Her eyes widen, just slightly, realising that what she's said sounds like an opening for him to ask her to stay. Castle doesn't even think of it, for once. "Hang on. I'll walk you down."

She rolls her eyes at his chivalry. "Don't be ridiculous. Who are you going to save me from anyway?"

"Hey," he points out, "Don't forget whose ahead in this life-saving business."

"I'd say, if we don't count your last appreciated but nonetheless ineffective attempt," she counters, "Then we're even."

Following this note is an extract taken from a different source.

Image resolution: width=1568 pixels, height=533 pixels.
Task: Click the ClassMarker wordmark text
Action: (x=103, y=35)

"Hmm." (She knows, at that, that he's going to concede.) "While I resent you altering the score to suit your purposes, I do like the symbolism. I'll allow it."

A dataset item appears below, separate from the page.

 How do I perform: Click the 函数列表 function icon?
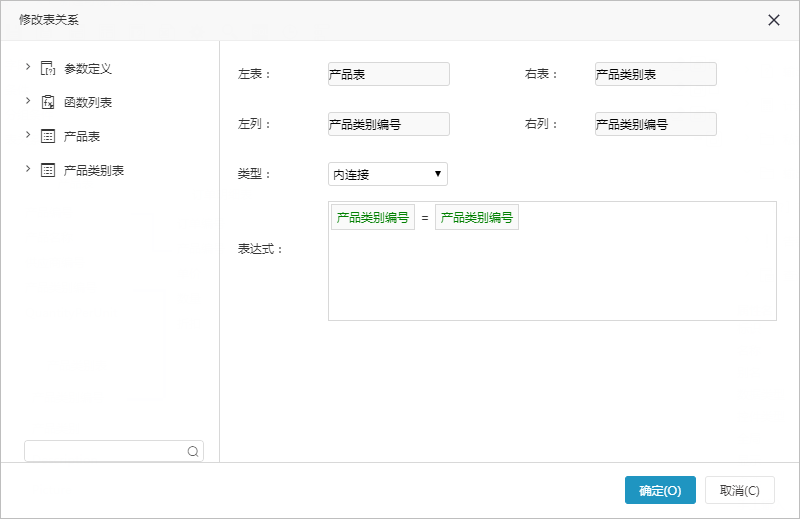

At the door, he hugs her, buries his face in her hair. His clavicle is hard beneath her nose, almost uncomfortable, but she feels herself rest, stop, forget all the baggage they're carrying. She feels her heart beating in her chest and feels him breathing against her body, imagining that she's conscious of every movement of her body, of all the chemical reactions that allow her to be here in this moment and of all the ones that have throughout time, from the ever expanding universe to the microscopic oxygen diffusing into her lungs. It's slow, steady.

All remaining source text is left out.